WEPR
- Greenville, South Carolina; United States;
- Broadcast area: Upstate South Carolina & Western North Carolina
- Frequency: 90.1 MHz (HD Radio)
- Branding: WEPR 90.1

Programming
- Format: Public radio; Classical music
- Affiliations: NPR South Carolina Public Radio

Ownership
- Owner: South Carolina Educational TV Commission

History
- First air date: September 3, 1972; 53 years ago
- Call sign meaning: "Public radio"

Technical information
- Licensing authority: FCC
- Facility ID: 60926
- Class: C
- ERP: 85,000 watts
- HAAT: 361 meters
- Transmitter coordinates: 34°56′29.00″N 82°24′38.00″W﻿ / ﻿34.9413889°N 82.4105556°W

Links
- Public license information: Public file; LMS;
- Webcast: Listen live
- Website: southcarolinapublicradio.org

= WEPR =

WEPR (90.1 FM) is a noncommercial radio station in Greenville, South Carolina featuring Classical music as well as news and other programs from NPR. The station is part of the statewide "Classical NPR network" from South Carolina Public Radio.

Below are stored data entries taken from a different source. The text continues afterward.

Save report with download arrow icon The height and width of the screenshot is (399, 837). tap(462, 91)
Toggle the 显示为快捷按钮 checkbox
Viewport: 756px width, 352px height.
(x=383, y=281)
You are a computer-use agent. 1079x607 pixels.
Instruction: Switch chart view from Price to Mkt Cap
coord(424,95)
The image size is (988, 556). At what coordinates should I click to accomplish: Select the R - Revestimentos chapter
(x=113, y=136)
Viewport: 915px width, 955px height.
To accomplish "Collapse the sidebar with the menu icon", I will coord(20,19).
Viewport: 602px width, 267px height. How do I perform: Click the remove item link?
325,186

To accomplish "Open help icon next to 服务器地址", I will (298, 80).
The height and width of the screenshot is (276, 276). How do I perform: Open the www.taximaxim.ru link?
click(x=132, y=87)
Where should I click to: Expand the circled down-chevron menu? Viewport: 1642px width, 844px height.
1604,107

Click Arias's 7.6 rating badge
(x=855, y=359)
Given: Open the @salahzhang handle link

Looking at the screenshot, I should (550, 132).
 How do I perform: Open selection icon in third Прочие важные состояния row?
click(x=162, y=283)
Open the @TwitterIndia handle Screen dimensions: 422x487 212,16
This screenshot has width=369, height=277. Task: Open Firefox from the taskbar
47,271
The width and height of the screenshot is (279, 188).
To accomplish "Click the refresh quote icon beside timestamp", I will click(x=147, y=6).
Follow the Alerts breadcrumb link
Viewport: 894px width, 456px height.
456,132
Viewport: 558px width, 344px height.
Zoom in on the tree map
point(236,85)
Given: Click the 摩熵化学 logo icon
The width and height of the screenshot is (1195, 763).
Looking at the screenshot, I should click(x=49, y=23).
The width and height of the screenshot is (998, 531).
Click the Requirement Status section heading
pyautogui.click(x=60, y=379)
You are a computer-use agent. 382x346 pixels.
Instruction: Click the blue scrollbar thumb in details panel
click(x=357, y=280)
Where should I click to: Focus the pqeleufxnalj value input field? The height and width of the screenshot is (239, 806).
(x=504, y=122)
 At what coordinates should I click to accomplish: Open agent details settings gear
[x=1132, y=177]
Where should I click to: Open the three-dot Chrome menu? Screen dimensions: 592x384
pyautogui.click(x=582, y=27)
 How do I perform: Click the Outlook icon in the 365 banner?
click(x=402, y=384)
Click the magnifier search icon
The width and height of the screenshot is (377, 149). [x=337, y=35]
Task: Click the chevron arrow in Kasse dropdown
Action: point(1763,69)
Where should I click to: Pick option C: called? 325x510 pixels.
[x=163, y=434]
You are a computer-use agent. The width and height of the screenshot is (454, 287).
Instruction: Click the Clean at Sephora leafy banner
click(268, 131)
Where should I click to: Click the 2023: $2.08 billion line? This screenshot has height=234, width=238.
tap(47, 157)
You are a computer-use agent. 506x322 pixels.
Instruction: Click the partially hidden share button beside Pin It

With its 85,000-watt ERP, WEPR is one of ETV Radio's most powerful stations. In addition to its primary coverage area of the Upstate, its signal penetrates well into Western North Carolina, providing city-grade coverage as far north as Asheville.

WEPR was the first public radio station in South Carolina, signing on in 1972. Originally licensed to Clemson, it moved to Greenville in the 1980s.